Sanders noted various attacks on agencies, including efforts to oust over 80,000 employees at the Department of Veterans Affairs and get rid of half of the Social Security Administration's employees, "at a time when Social Security is now grossly understaffed."
"Mr. Musk has ordered [the Department of Health and Human Services], the Department of Labor, and the Department of Education to fire employees, hand over confidential and sensitive data, and defy judicial orders," he added.
"My constituents in Vermont and constituents all over this country want to know what the hell is going on with the federal government right now," Sanders said. "And it's not going to be the next deputy secretary of labor who is going to tell them."

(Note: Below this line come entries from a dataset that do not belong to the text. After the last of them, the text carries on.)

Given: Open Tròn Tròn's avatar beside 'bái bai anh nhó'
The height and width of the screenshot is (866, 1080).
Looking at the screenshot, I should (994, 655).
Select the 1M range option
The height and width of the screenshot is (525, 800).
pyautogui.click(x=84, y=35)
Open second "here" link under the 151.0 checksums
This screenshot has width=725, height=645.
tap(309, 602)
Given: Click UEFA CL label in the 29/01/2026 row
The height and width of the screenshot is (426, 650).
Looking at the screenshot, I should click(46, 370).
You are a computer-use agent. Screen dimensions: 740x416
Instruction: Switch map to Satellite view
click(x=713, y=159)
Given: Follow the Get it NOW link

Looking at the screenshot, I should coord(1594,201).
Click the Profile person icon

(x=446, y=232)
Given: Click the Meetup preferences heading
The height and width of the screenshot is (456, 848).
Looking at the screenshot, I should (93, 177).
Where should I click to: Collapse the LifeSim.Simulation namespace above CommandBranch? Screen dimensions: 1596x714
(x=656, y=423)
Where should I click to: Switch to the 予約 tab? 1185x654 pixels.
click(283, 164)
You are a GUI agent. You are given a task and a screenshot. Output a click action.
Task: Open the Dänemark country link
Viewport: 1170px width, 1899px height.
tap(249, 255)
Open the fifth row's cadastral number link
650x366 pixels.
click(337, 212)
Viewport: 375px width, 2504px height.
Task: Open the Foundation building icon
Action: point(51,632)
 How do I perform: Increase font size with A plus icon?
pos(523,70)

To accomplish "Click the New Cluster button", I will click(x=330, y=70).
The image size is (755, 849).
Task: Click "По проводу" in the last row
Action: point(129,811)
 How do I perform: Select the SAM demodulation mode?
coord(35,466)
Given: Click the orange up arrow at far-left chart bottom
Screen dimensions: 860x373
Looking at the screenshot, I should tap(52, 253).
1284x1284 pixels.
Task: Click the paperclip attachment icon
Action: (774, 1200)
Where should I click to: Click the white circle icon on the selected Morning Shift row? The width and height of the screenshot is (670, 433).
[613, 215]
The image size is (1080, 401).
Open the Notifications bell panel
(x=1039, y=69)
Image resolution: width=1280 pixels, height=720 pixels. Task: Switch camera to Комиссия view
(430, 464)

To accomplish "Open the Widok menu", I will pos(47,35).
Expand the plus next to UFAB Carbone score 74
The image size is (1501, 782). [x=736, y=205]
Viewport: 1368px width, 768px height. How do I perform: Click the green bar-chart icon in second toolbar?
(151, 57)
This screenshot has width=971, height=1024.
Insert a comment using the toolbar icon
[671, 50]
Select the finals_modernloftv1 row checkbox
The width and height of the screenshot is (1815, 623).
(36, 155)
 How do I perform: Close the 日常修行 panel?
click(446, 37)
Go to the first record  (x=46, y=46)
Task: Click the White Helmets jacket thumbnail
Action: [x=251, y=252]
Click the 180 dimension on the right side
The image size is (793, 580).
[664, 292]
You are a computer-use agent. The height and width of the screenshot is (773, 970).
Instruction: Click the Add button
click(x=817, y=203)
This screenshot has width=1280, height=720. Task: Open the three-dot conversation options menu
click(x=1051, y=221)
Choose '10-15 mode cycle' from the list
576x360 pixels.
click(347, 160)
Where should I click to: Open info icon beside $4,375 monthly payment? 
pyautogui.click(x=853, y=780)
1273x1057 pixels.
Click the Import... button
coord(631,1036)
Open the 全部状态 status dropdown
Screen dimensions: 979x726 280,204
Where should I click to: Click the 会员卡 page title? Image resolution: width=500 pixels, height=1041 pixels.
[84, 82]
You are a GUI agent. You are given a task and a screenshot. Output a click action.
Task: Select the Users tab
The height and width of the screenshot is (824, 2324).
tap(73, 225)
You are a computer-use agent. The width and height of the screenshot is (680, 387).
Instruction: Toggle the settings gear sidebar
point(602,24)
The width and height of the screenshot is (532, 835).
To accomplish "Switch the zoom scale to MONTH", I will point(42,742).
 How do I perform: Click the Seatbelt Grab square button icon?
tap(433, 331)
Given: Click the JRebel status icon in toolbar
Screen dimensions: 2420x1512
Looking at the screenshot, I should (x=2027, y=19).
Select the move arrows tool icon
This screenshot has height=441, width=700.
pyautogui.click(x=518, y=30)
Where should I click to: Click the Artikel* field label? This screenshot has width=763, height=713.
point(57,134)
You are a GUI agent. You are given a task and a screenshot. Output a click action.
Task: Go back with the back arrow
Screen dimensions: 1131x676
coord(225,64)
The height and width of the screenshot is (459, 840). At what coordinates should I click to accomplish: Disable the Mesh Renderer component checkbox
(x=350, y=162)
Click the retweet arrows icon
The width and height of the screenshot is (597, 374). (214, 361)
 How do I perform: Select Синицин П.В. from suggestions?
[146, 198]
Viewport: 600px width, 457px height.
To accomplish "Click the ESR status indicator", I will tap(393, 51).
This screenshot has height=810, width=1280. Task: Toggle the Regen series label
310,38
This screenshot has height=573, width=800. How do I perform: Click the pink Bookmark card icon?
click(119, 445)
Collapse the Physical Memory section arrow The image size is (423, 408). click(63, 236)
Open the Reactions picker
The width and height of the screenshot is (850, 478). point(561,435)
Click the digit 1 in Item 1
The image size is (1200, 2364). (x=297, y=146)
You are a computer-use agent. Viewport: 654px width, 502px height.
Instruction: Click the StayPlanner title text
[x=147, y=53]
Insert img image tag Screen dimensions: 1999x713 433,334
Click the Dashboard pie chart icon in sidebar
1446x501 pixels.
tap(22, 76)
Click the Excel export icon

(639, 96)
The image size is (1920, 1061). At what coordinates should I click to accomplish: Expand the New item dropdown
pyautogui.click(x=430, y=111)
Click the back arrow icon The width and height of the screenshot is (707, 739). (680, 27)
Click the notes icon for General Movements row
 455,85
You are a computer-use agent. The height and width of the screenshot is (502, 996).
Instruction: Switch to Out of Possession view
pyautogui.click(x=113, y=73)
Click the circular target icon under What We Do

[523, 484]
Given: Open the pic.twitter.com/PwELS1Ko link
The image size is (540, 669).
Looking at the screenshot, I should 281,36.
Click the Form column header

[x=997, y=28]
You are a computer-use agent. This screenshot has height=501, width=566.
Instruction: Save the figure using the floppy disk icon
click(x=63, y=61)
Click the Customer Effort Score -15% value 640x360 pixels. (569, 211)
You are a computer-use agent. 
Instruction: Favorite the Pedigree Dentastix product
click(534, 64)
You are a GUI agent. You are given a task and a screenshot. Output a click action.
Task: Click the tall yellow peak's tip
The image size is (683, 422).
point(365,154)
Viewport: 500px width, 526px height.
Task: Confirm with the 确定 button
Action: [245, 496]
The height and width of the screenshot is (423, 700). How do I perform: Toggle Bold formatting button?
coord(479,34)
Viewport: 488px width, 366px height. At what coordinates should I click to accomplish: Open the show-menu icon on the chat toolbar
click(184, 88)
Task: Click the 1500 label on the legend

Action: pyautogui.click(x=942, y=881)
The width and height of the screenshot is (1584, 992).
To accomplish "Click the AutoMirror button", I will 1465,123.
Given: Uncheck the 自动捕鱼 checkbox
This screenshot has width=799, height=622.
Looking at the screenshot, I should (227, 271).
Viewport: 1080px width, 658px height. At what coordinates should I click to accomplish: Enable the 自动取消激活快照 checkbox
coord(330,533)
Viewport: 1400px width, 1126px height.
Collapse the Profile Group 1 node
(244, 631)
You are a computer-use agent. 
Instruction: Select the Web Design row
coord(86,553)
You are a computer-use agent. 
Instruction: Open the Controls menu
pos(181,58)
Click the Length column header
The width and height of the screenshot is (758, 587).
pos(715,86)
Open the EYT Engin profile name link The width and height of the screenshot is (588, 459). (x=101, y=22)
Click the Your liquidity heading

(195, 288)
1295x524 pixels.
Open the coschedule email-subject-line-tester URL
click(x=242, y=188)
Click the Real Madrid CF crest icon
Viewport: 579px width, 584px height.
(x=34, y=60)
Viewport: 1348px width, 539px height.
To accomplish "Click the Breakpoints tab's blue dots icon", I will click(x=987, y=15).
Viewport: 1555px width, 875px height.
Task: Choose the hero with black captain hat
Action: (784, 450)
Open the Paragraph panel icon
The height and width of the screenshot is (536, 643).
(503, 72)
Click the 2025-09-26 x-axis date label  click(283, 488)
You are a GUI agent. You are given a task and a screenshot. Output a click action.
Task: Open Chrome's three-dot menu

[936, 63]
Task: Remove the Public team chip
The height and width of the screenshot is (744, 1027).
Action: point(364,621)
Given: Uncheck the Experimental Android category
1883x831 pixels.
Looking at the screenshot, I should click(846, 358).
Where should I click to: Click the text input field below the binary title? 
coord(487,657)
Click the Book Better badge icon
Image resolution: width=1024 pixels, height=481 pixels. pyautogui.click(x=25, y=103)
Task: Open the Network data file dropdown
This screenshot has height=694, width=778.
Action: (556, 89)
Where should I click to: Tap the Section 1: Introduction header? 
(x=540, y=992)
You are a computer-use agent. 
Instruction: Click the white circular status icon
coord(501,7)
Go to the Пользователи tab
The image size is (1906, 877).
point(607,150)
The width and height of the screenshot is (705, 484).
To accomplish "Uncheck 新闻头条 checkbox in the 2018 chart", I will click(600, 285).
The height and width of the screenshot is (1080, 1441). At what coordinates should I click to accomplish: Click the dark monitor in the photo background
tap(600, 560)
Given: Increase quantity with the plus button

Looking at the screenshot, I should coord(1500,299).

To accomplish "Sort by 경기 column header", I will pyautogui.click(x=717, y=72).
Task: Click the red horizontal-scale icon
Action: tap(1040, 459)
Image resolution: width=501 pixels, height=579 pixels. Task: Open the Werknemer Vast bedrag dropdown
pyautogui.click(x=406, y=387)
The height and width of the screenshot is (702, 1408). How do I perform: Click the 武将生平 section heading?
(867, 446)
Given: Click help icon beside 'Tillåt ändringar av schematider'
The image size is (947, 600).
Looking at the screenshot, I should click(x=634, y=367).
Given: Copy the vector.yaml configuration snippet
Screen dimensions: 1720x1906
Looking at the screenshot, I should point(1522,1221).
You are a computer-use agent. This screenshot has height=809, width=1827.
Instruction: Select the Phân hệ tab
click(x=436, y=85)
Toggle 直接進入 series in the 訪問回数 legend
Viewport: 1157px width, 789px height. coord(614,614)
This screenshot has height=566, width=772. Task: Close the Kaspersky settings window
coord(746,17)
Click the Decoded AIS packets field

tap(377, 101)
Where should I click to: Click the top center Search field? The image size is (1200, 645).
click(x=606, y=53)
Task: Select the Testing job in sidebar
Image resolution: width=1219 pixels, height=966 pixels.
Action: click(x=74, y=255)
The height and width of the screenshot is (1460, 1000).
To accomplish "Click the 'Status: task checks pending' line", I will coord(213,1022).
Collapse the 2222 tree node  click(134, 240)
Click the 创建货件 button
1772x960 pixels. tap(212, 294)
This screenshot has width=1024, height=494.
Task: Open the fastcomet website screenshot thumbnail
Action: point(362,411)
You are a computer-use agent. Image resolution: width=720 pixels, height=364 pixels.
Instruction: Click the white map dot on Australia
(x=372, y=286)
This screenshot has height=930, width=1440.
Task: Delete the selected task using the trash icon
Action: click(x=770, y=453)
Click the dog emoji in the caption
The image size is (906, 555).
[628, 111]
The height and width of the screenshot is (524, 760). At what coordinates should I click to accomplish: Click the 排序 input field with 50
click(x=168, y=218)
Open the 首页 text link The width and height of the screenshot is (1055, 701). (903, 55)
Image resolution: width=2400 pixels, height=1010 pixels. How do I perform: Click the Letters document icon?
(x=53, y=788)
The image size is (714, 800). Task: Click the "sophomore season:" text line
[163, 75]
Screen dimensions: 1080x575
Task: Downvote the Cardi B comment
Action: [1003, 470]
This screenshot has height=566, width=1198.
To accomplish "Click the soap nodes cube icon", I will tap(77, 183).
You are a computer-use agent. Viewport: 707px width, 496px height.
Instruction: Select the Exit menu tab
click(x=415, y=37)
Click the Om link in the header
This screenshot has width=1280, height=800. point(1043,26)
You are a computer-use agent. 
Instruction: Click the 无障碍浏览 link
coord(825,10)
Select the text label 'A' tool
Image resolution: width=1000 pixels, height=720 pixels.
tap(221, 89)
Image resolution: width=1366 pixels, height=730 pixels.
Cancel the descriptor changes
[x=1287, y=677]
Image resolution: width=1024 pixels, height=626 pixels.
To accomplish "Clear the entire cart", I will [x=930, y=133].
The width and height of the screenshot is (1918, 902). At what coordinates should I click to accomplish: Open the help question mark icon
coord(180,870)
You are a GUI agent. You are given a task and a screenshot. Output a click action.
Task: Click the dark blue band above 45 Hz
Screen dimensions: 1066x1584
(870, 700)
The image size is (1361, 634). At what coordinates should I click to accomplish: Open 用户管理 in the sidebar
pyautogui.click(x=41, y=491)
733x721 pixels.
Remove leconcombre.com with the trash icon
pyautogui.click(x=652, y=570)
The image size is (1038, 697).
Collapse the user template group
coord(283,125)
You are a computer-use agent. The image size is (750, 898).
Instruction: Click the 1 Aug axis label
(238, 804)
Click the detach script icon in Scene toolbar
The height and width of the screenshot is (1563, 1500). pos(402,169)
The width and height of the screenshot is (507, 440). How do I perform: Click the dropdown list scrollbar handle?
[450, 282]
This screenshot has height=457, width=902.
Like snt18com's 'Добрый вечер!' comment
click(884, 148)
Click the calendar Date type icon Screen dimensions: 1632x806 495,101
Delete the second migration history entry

"So if we are serious... about our oversight responsibilities, we must find out what is going on in the federal government," he added. "And the way we do that is bringing Mr. Musk before this committee."
Sanders' call for an investigation into DOGE and subpoena for Musk came on the same day that Trump convened an in-person Cabinet meeting during which he clarified that the department secretaries are in charge of their agencies, not Musk. Multiple administration officials toldPolitico that "Musk was empowered to make recommendations to the departments but not to issue unilateral decisions on staffing and policy."
Musk was in the room for the meeting. As Politico reported:
The president's message represents the first significant move to narrow Musk's mandate. According to Trump's new guidance, DOGE and its staff should play an advisory role—but Cabinet secretaries should make final decisions on personnel, policy, and the pacing of implementation.
Musk joined the conversation and indicated he was on board with Trump's directive. According to one person familiar with the meeting, Musk acknowledged that DOGE had made some missteps—a message he shared earlier this week with members of Congress.
"As the secretaries learn about, and understand, the people working for the various departments, they can be very precise as to who will remain, and who will go," Trump later explained on his Truth Social platform. "We say the 'scalpel' rather than the 'hatchet.' The combination of them, Elon, DOGE, and other great people will be able to do things at a historic level."
Since its launch, DOGE has been plagued by statistical and accounting mistakes, as well as overzealous and errant firings of thousands of critical government workers, including people in charge of nuclear and air traffic safety and pandemic response.